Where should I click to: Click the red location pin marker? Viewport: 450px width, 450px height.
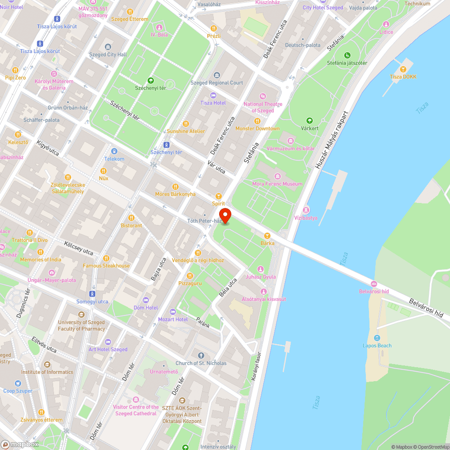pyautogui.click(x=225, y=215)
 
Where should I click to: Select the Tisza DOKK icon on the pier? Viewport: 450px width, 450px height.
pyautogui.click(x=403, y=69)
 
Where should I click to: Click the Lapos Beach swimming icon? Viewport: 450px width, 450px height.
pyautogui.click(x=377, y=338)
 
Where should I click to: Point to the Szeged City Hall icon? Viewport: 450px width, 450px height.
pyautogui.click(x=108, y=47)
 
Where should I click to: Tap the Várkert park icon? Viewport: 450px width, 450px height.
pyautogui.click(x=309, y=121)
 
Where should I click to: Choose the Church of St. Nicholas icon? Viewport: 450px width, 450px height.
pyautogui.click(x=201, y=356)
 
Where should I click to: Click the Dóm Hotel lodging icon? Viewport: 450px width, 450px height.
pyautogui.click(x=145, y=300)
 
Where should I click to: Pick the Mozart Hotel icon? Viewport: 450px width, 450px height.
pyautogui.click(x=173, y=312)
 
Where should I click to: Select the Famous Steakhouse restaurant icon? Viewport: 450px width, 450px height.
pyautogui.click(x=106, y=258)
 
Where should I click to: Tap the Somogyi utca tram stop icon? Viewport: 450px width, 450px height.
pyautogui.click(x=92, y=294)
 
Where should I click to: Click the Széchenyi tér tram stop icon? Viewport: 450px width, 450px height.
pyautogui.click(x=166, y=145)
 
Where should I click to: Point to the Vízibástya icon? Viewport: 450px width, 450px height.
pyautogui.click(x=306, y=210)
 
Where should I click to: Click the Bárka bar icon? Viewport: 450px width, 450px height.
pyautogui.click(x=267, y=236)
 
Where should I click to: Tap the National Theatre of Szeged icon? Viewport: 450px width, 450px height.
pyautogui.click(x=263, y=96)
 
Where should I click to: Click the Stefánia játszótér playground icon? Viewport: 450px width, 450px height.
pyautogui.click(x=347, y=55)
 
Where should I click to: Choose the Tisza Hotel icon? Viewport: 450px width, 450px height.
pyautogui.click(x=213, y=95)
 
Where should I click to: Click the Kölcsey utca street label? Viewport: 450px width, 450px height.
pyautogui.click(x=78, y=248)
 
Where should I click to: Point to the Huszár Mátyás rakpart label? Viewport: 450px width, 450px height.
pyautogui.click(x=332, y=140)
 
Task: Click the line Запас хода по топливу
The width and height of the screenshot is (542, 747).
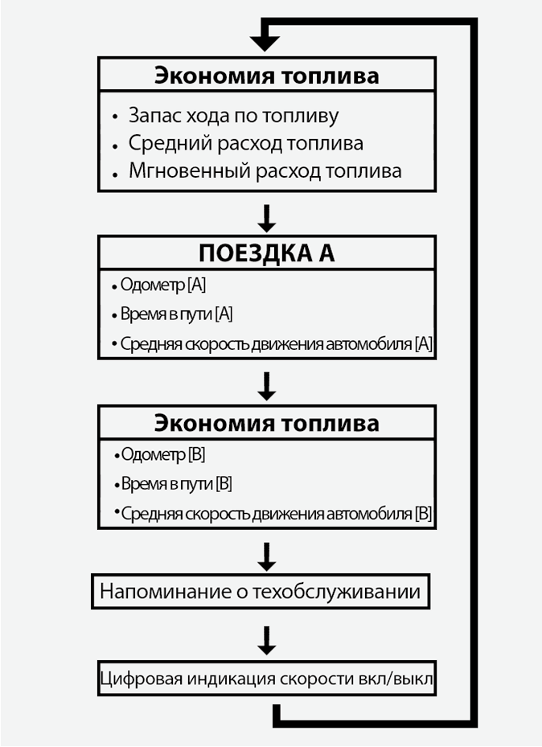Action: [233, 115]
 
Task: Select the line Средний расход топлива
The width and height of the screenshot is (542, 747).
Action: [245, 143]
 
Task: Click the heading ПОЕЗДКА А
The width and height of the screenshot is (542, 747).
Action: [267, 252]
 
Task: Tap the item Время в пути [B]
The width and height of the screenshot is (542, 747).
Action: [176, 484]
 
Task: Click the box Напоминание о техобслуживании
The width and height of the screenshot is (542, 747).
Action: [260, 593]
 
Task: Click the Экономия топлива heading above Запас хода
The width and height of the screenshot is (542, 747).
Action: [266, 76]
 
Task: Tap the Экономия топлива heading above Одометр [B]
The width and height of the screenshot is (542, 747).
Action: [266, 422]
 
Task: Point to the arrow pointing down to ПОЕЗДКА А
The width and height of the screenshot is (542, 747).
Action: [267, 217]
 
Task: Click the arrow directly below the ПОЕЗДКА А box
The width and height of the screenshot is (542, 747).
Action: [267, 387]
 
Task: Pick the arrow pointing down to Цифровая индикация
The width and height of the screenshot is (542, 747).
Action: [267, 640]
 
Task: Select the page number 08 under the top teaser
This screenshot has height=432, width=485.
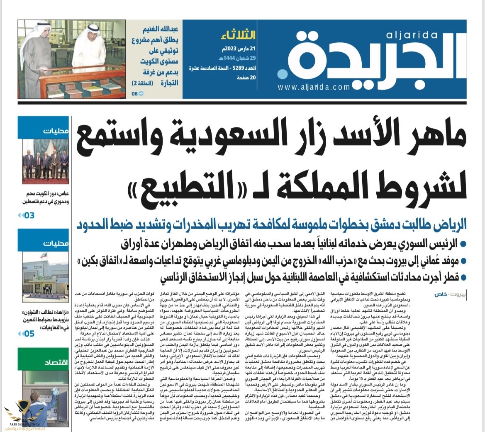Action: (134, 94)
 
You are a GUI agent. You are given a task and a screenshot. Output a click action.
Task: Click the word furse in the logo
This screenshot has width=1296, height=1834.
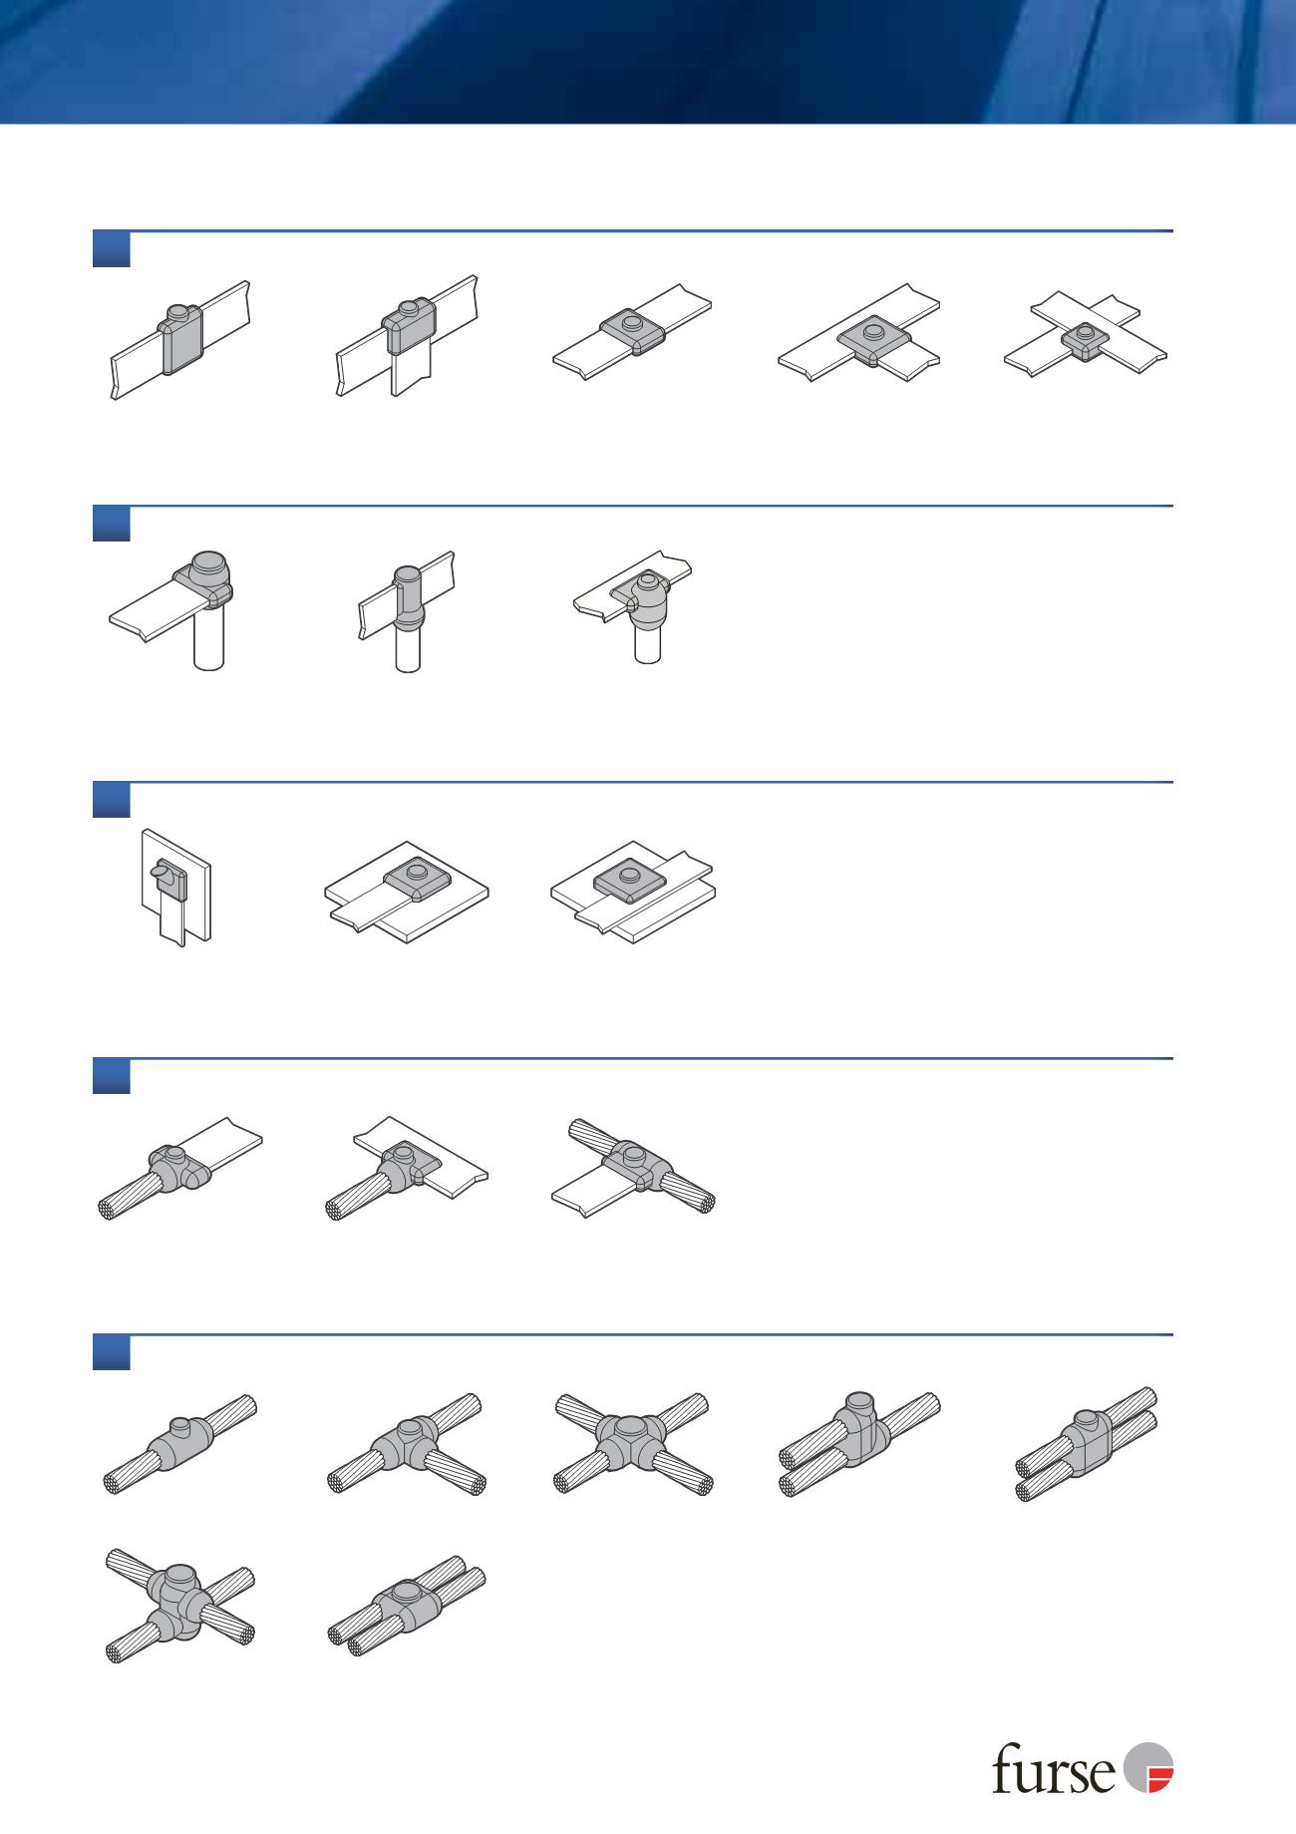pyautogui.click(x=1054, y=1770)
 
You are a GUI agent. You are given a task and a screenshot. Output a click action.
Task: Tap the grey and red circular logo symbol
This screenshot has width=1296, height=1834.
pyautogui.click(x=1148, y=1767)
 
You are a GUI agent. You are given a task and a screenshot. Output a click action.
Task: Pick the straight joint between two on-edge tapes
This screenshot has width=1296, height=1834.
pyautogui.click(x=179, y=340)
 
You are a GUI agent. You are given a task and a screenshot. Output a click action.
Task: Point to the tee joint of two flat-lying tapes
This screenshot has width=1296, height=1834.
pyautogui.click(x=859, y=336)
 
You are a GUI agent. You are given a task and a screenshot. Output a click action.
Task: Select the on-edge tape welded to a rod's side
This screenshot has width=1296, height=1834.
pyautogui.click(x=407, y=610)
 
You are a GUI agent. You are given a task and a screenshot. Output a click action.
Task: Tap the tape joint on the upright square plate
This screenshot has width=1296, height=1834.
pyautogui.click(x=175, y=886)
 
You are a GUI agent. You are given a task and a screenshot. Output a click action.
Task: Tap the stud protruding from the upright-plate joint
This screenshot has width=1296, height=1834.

================

- [WHAT THIS TASK INVOLVES] Copy all of the data above word for word, leaving the pictures out.

- [OUTPUT OF THE TASK]
Where should I click to: Click the red location pin marker? Viewport: 450px width, 450px height.
pyautogui.click(x=225, y=215)
 
Where should I click to: Select the Tisza DOKK icon on the pier? Viewport: 450px width, 450px height.
pyautogui.click(x=403, y=69)
 
Where should I click to: Click the Lapos Beach swimming icon? Viewport: 450px width, 450px height.
pyautogui.click(x=377, y=338)
 
Where should I click to: Point to the Szeged City Hall icon? Viewport: 450px width, 450px height.
pyautogui.click(x=108, y=47)
 
Where should I click to: Tap the Várkert park icon? Viewport: 450px width, 450px height.
pyautogui.click(x=309, y=121)
 
Where should I click to: Choose the Church of St. Nicholas icon? Viewport: 450px width, 450px height.
pyautogui.click(x=201, y=356)
 
Where should I click to: Click the Dóm Hotel lodging icon? Viewport: 450px width, 450px height.
pyautogui.click(x=145, y=300)
 
Where should I click to: Pick the Mozart Hotel icon? Viewport: 450px width, 450px height.
pyautogui.click(x=173, y=312)
 
Where should I click to: Select the Famous Steakhouse restaurant icon? Viewport: 450px width, 450px height.
pyautogui.click(x=106, y=258)
 
Where should I click to: Tap the Somogyi utca tram stop icon? Viewport: 450px width, 450px height.
pyautogui.click(x=92, y=294)
 
Where should I click to: Click the Széchenyi tér tram stop icon? Viewport: 450px width, 450px height.
pyautogui.click(x=166, y=145)
 
Where should I click to: Point to the Vízibástya icon? Viewport: 450px width, 450px height.
pyautogui.click(x=306, y=210)
 
Where should I click to: Click the Bárka bar icon? Viewport: 450px width, 450px height.
pyautogui.click(x=267, y=236)
 
Where should I click to: Tap the National Theatre of Szeged icon? Viewport: 450px width, 450px height.
pyautogui.click(x=263, y=96)
 
Where should I click to: Click the Stefánia játszótér playground icon? Viewport: 450px width, 450px height.
pyautogui.click(x=347, y=55)
 
Where should I click to: Choose the Tisza Hotel icon? Viewport: 450px width, 450px height.
pyautogui.click(x=213, y=95)
 
Where should I click to: Click the Kölcsey utca street label? Viewport: 450px width, 450px height.
pyautogui.click(x=78, y=248)
 
Where should I click to: Point to the Huszár Mátyás rakpart label? Viewport: 450px width, 450px height.
pyautogui.click(x=332, y=140)
 
Task: Click the line Запас хода по топливу
The width and height of the screenshot is (542, 747).
Action: [233, 115]
 
Task: Select the line Средний расход топлива
The width and height of the screenshot is (542, 747).
Action: [245, 143]
 
Task: Click the heading ПОЕЗДКА А
The width and height of the screenshot is (542, 747).
Action: [267, 252]
 
Task: Tap the item Время в пути [B]
The width and height of the screenshot is (542, 747).
Action: [176, 484]
 
Task: Click the box Напоминание о техобслуживании
The width and height of the screenshot is (542, 747).
Action: [260, 593]
 
Task: Click the Экономия топлива heading above Запас хода
The width and height of the screenshot is (542, 747).
Action: [266, 76]
 
Task: Tap the Экономия топлива heading above Одометр [B]
The width and height of the screenshot is (542, 747).
Action: [266, 422]
 
Task: Point to the arrow pointing down to ПОЕЗДКА А
The width and height of the screenshot is (542, 747).
Action: [267, 217]
 
Task: Click the arrow directly below the ПОЕЗДКА А box
The width and height of the screenshot is (542, 747).
Action: [267, 387]
 
Task: Pick the arrow pointing down to Цифровая индикация
The width and height of the screenshot is (542, 747).
Action: [267, 640]
 
Task: Select the page number 08 under the top teaser
This screenshot has height=432, width=485.
Action: (134, 94)
 
You are a GUI agent. You are given a task and a screenshot. Output a click action.
Task: Click the word furse in the logo
This screenshot has width=1296, height=1834.
pyautogui.click(x=1054, y=1770)
 
You are a GUI agent. You are given a task and a screenshot. Output a click action.
Task: Tap the grey and red circular logo symbol
This screenshot has width=1296, height=1834.
pyautogui.click(x=1148, y=1767)
 
You are a GUI agent. You are given a task and a screenshot. Output a click action.
Task: Pick the straight joint between two on-edge tapes
This screenshot has width=1296, height=1834.
pyautogui.click(x=179, y=340)
 
You are a GUI agent. You are given a task and a screenshot. Output a click action.
Task: Point to the tee joint of two flat-lying tapes
This screenshot has width=1296, height=1834.
pyautogui.click(x=859, y=336)
 
You are a GUI agent. You are given a task and a screenshot. Output a click action.
Task: Select the on-edge tape welded to a rod's side
This screenshot has width=1296, height=1834.
pyautogui.click(x=407, y=610)
 
You are a GUI agent. You are given a task and a screenshot. Output a click action.
Task: Tap the tape joint on the upright square plate
This screenshot has width=1296, height=1834.
pyautogui.click(x=175, y=886)
 
You are a GUI agent. You are given a task and a screenshot. Output a click action.
Task: Tap the stud protruding from the upright-plate joint
This screenshot has width=1296, height=1834.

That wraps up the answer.